(Source extract begins)

This is backed up in experiments by Ludwig Huber and colleagues at the University of Vienna in Austria. They based their work on a classic pedagogy experiment in which an instructor demonstrates to a toddler how to turn off a light using her forehead. In one version of the demonstration, the instructor has her hands clearly visible on the table. In the second version, her upper body is wrapped in a shawl so that she can’t use her hands. When invited to turn the light off for themselves, toddlers who were shown the first version use their heads, but those shown the second use their hands. The interpretation is that the first group conclude that there must be a good but non-obvious reason for using the forehead method, as otherwise the instructor would have used her hands.
Huber has found that dogs do exactly the same thing. In an experiment where dogs had to pull a lever to obtain a reward, the default choice was to use their mouths. They would do this even after a demonstrator dog had used its paw – but only if the demonstrator had a ball in its mouth. If it used its paw when it could have pulled with its mouth, then they copied the action exactly.
Findings like these are leading some researchers to propose that dogs have at least a rudimentary form of “theory of mind”, the mental capacity that enables us to understand the desires, motivations and intentions of others. It is generally accepted that a few other animals, including great apes, are capable of this mind reading to some extent, but it is nevertheless a quality reserved for only the most intelligent of species. So that puts dogs in intellectually elevated circles.
Alexandra Horowitz from Barnard College in New York agrees. Her own recent study illustrates the point: when dogs play together, they use appropriate signals for grabbing attention or signalling the desire to play depending on their playmate’s apparent level of attention, such as whether it is facing them or side-on (Animal Cognition, ). That could best be interpreted as a rudimentary theory of mind, she says: not quite mind reading, but more sophisticated than simply reading body language and reacting in stereotyped ways.

(Source extract ends)
(Provided information begins)

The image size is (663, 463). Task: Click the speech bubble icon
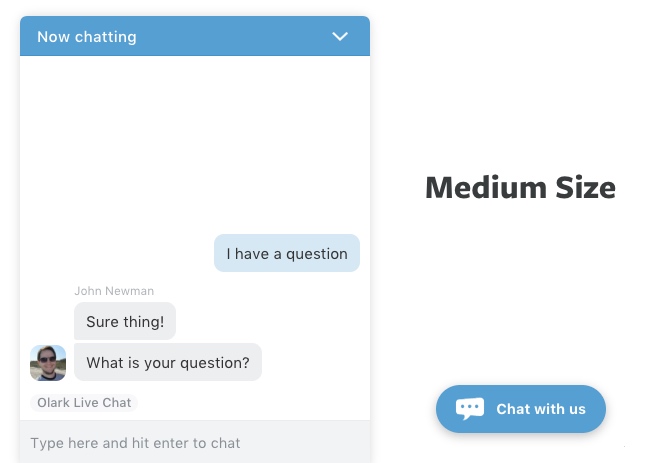point(470,408)
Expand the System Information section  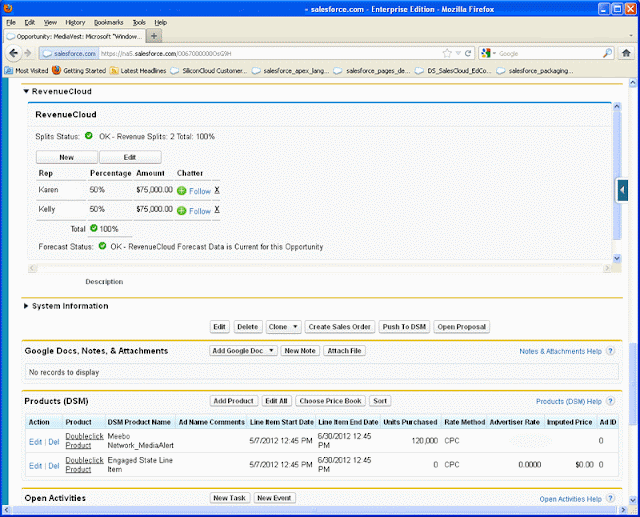(x=26, y=306)
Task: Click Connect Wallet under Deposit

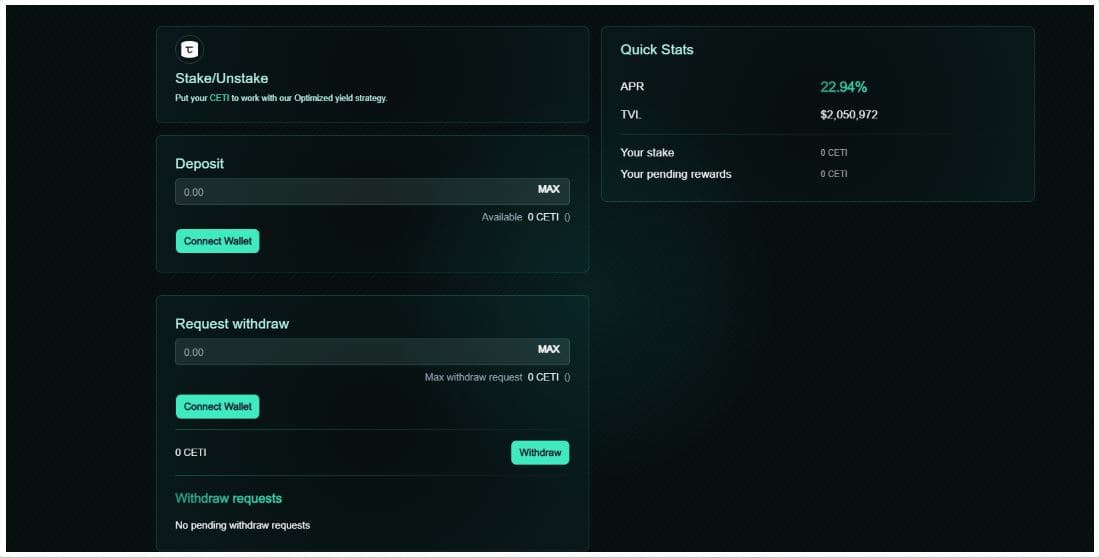Action: [217, 241]
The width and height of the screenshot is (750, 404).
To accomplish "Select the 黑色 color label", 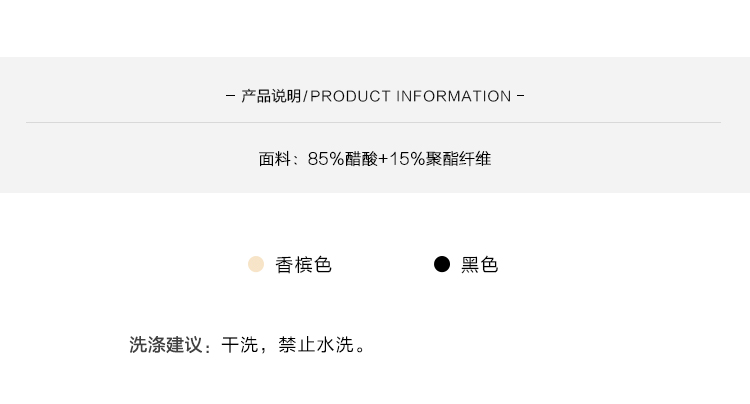I will 479,265.
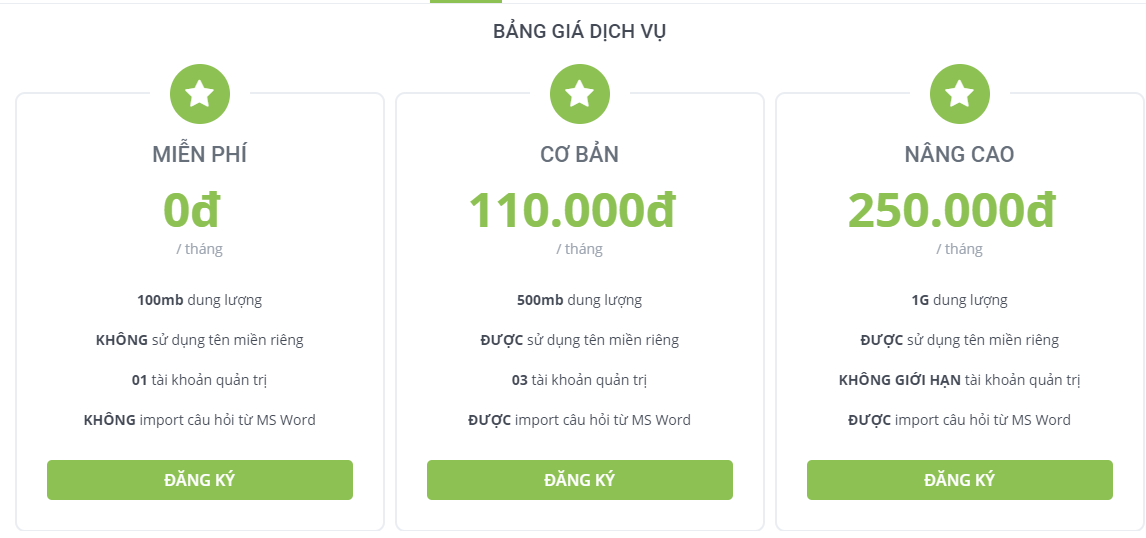Screen dimensions: 1146x538
Task: Click the MIỄN PHÍ plan heading
Action: point(200,154)
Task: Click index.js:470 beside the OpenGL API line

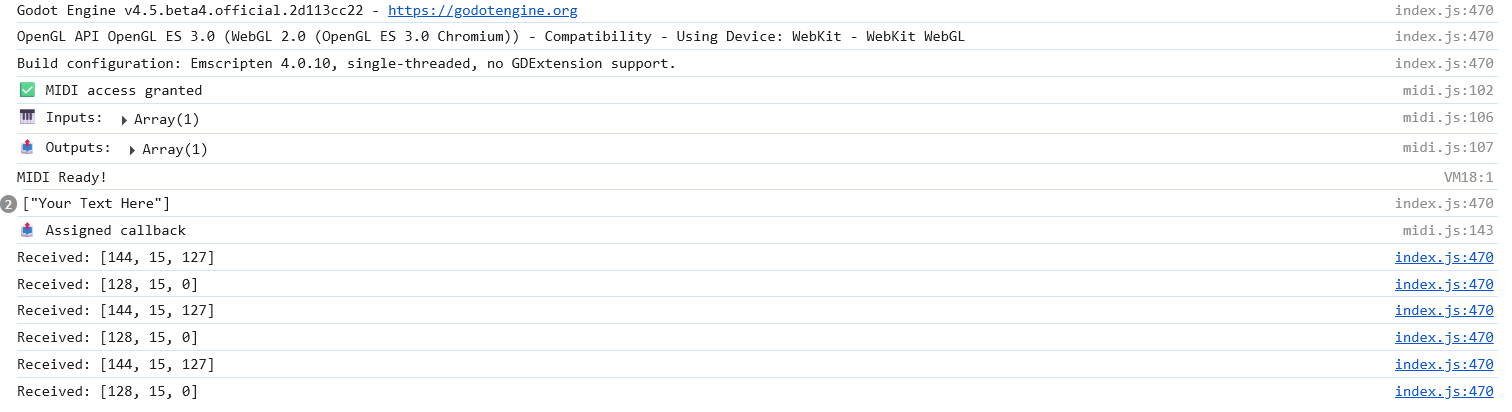Action: point(1444,37)
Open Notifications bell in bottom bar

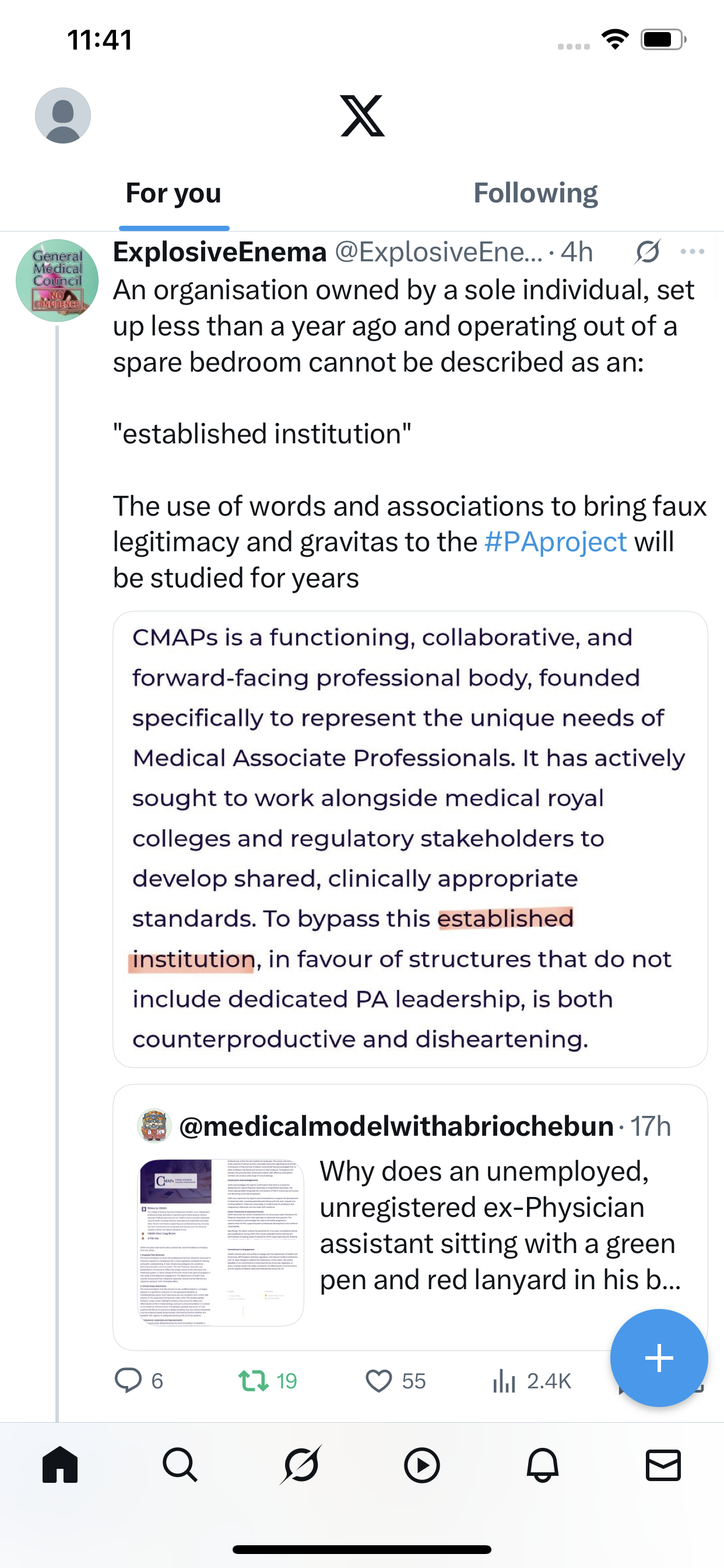tap(542, 1465)
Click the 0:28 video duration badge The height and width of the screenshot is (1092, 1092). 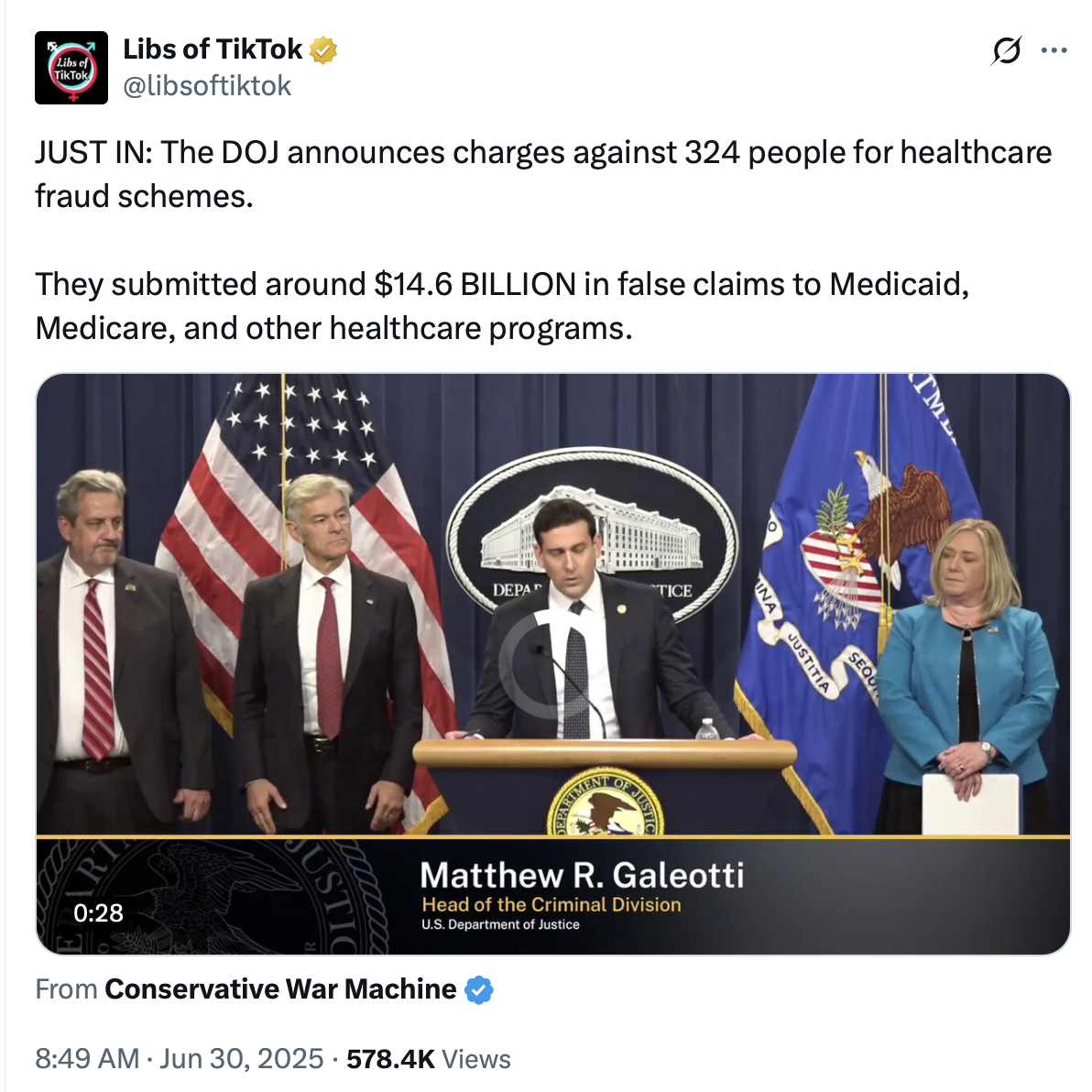[98, 912]
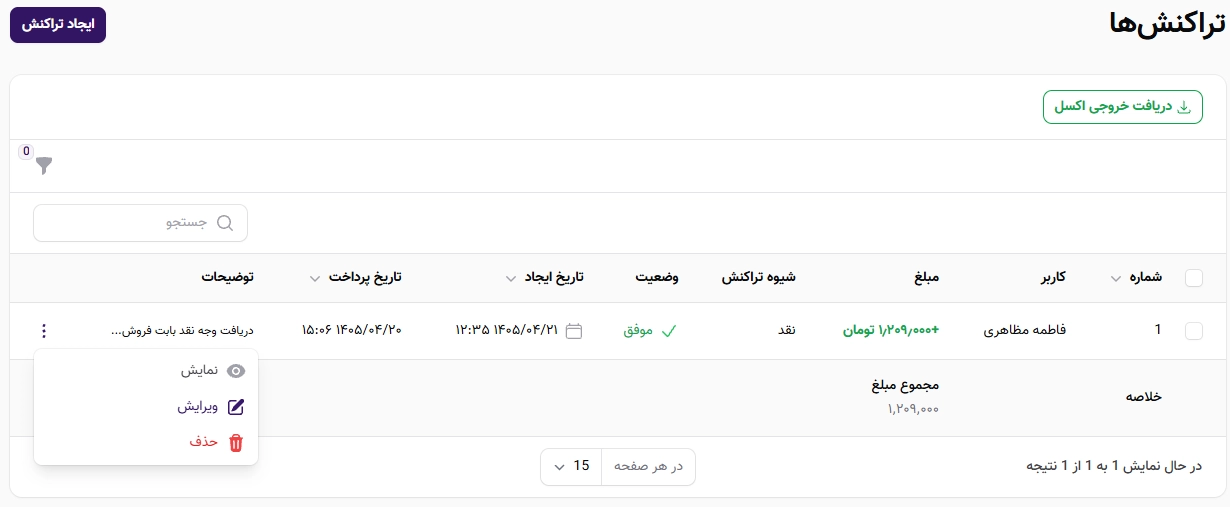Click the magnifier icon in search box
This screenshot has height=507, width=1230.
click(224, 223)
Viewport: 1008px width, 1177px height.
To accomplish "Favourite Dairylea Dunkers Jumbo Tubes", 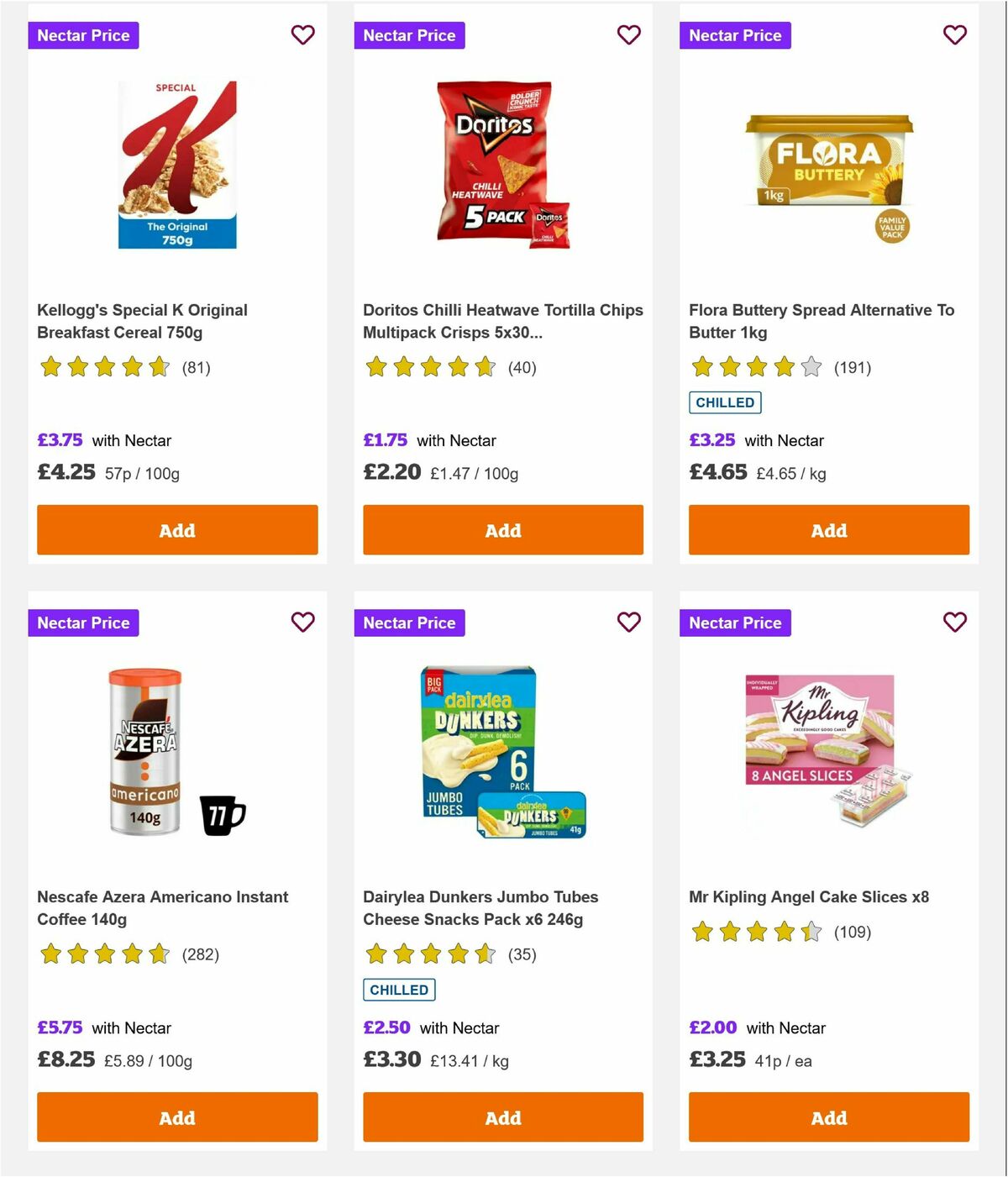I will pyautogui.click(x=628, y=623).
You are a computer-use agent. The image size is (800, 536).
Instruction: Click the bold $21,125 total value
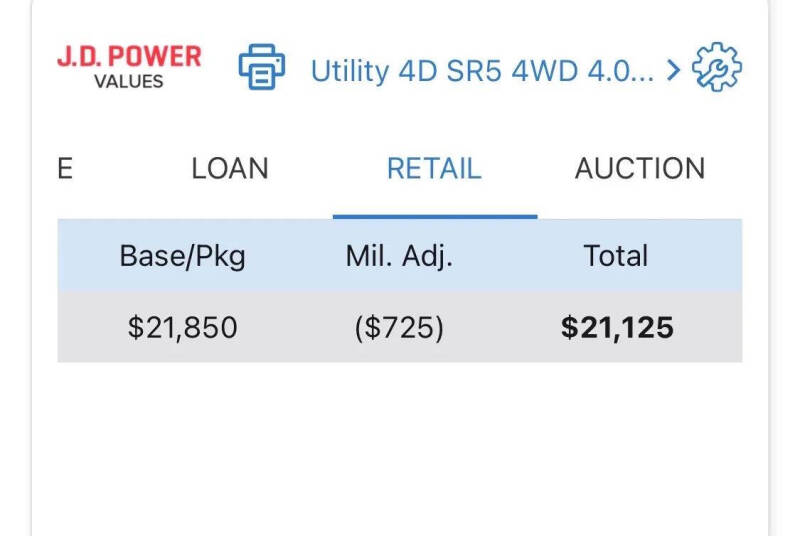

(Provided information ends)

▶ Problem requirements
Resume the passage on dogs and theory of mind, continuing it from its last sentence.

▶ Answer to this task
We’ve come a long way. The study of dog psychology began with Pavlov, and even a few years ago the notion of dogs having a theory of mind would have been dismissed out of hand. As we delve deeper, however, the inner world of dogs is starting to look awfully familiar. Maybe we should be the ones feeling guilty for not realising it sooner.
Wild at heart
Genetic evidence tells us that domestic dogs are descended from grey wolves, with dogs being biologically classified as a subspecies of Canis lupus. Put a wolf into the alien environment of a human home, though, and it becomes very clear that domestication has taken dogs a long way from their wild roots.
The traits that we prize most in dogs are simply not there in wolves: they are hard to train, wary of new experiences, scared of strangers and unpredictably aggressive. They also have some rather antisocial habits. For example, they scent-mark a lot, like to escape and would probably trash your home. On the upside, wolves don’t bark – although that probably limits their ability to communicate with people (see main story). Instead, they howl.
Owning a pet wolf is increasingly fashionable and there are plenty of websites offering tips to would-be wolf tamers. However, the best advice, according to canine behaviour expert James Serpell from the University of Pennsylvania, is don’t. “Wolves do not make ideal house pets,” he says. That might also help to explain why our ancestors apparently only domesticated wolves once, despite the two species living together over large swathes of the globe for millennia.